DNA preparation for long-read sequencing has yet to be standardized and can affect sequencing yield and quality. Several extraction approaches were evaluated in this study, including the DNA extraction method, DNA fragmentation, and DNA size selection to enrich for appropriately sized molecules (Supplemental Table S2 and Supplemental Figure S1). Between 2 and 7 μg of prepared DNA was then used to generate libraries for sequencing on one to five flowcells per SMRTcells per sample. For ONT sequencing, flowcells were run on the PromethION 24 instrument using 72-hour runtimes with up to two wash/reload cycles. All HiFi data were generated on a single SMRT Cell on the Revio instrument (Pacific Biosciences). Long-read data were processed by using a custom workflow that performed basecalling for ONT data (when not performed on-instrument), read mapping and alignment, and calculation of quality metrics. One advantage of the long-read platforms is the ability to phase reads into two haplotypes, given that the longer reads typically contain several heterozygous variants (on average 1 per kbp). The workflow therefore also performed automated germline variant calling, phasing, and haplotagging of individual reads with phase assignments (Supplemental Figure S2).

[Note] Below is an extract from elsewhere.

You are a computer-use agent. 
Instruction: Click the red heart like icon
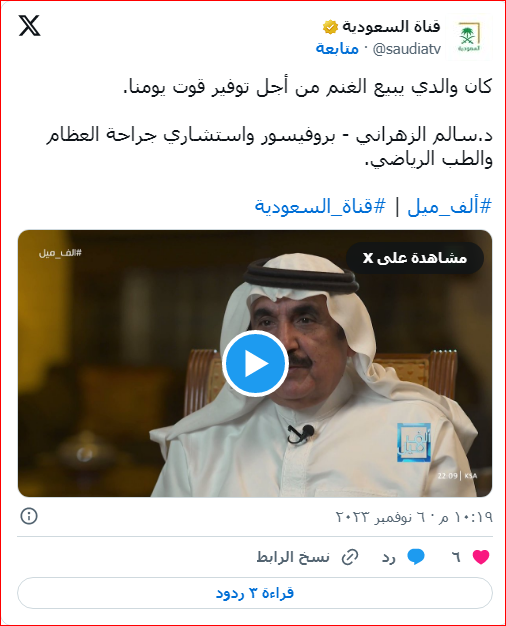tap(481, 557)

Sequencing yield and read statistics for all samples are shown in Figure 1A. Mean coverage for ONT samples was 59.0× compared with 34.0× for HiFi. Read lengths were evaluated for all libraries with respect to DNA preparation method and sequencing platform. DNA preparation for the HiFi platform was performed using a strict size-selection step that resulted in a tight distribution of read lengths around 20 kbp. Read lengths from the ONT platform were more variable due to the less-stringent size selection methods used before library preparation (Figure 1B and Supplemental Figure S1); however, N50 read lengths >15 kbp were observed in 24 (92%) of 26 samples. Most libraries used standard DNA extraction methods, indicating that high molecular weight extraction is not strictly necessary for this platform. Between 51% and 85% of mapped reads per sample could be phased (mean: 82.8% for HiFi; mean: 66.0% for ONT). The lower percentage of phased reads in the ONT samples is consistent with the higher proportion of shorter reads in those samples. Phased coverage ranged from 13.4× to 103.0× (mean, 50.5×) for the ONT samples and from 28.7× to 33.0× (mean, 31.6×) for the HiFi samples (Figure 1C). In terms of AML-specific genes targeted for focused mutation analysis (609 exons across 64 genes), the mean percentage of exons with at least 10× coverage for both haplotypes was 70.3%, although the range was large due to overall coverage differences between the samples.Figure 1A: Sequencing yield and read metrics from Oxford Nanopore Technologies (ONT) and Pacific Biosciences HiFi sequencing platforms. B: Read length distributions for all samples from ONT and HiFi sequencing. C: Mean sequencing coverage per sample. Colors indicate coverage of haplotype 1 (red), haplotype 2 (blue), and no unassigned phase (orange). A.U., arbitrary units.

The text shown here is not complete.